> _WHAT IS REQUIRED_
Everything from the line containing "You are a GUI" to the end of the listing, both included, should be returned exactly, apart from the pictures.

• • • •

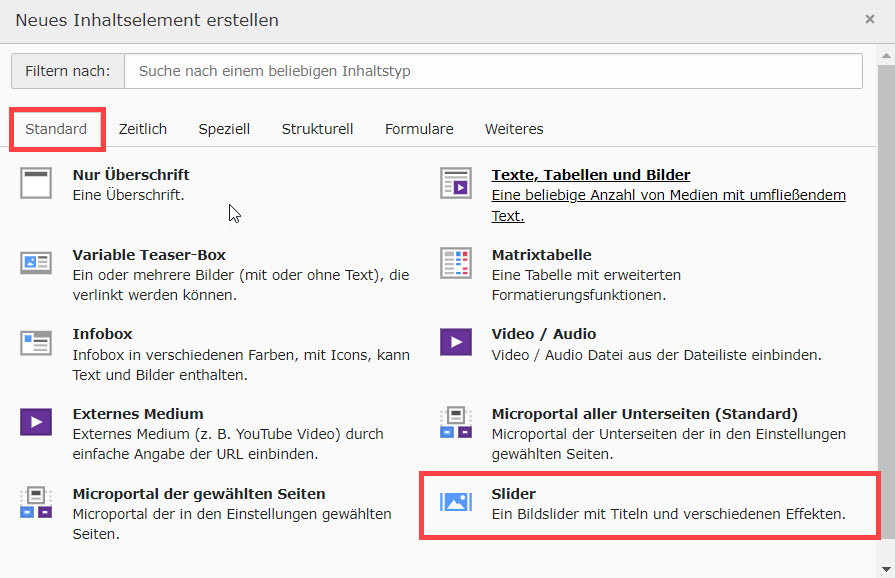Open the Formulare tab
Screen dimensions: 895x578
(419, 129)
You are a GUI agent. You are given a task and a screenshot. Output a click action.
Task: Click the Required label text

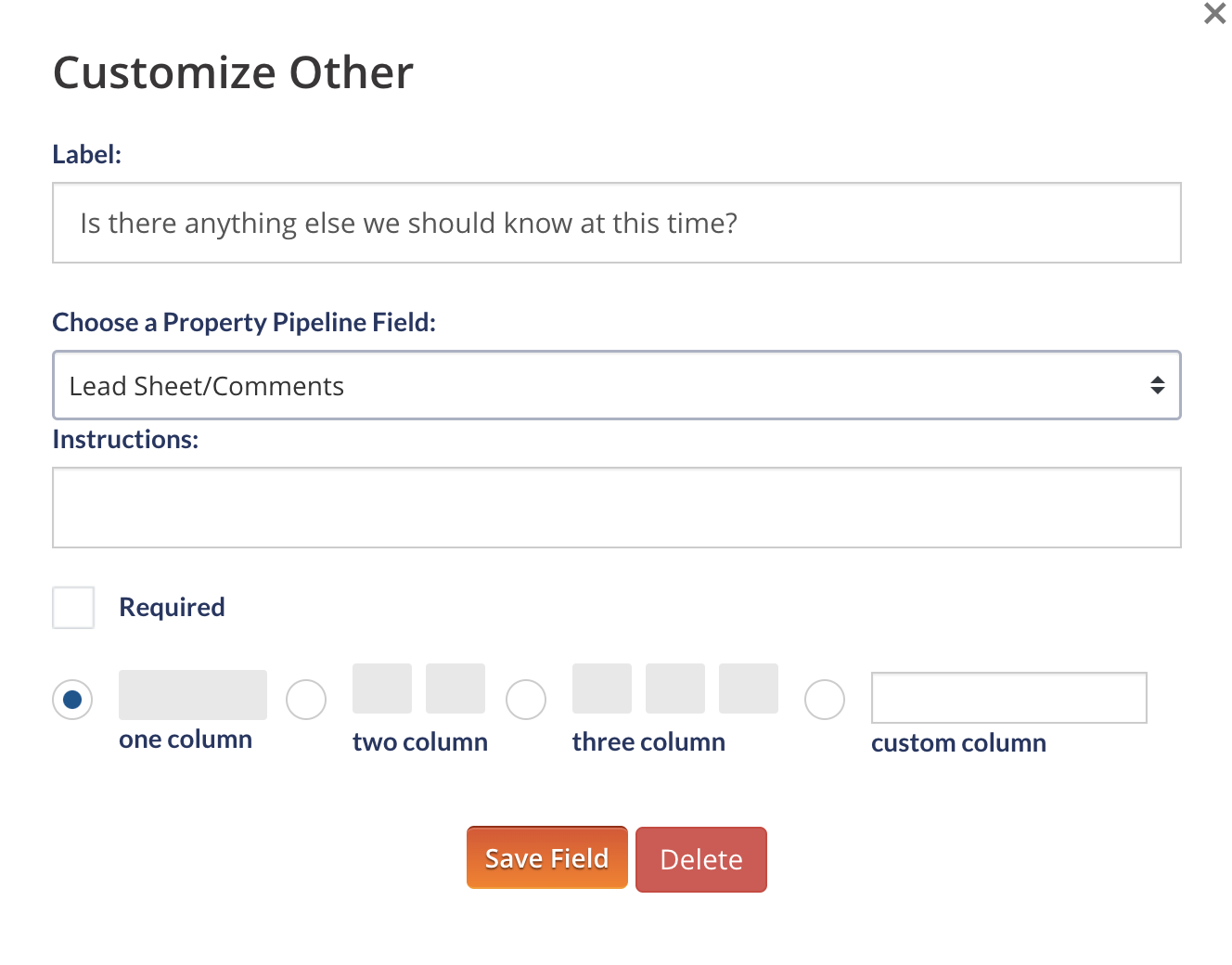pos(172,608)
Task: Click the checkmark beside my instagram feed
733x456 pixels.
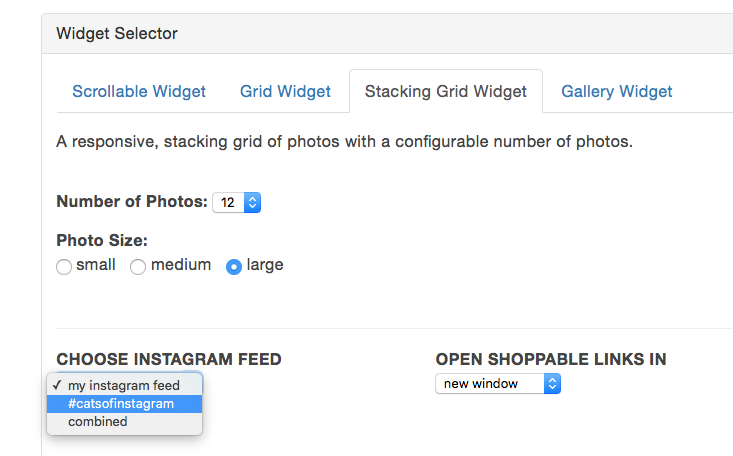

• • • •

> _SOLUTION TO THIS PROBLEM_
You are a GUI agent. You are given a task and a screenshot. Output a click action.
Task: Click the Required label text

pos(172,608)
Task: Click the checkmark beside my instagram feed
733x456 pixels.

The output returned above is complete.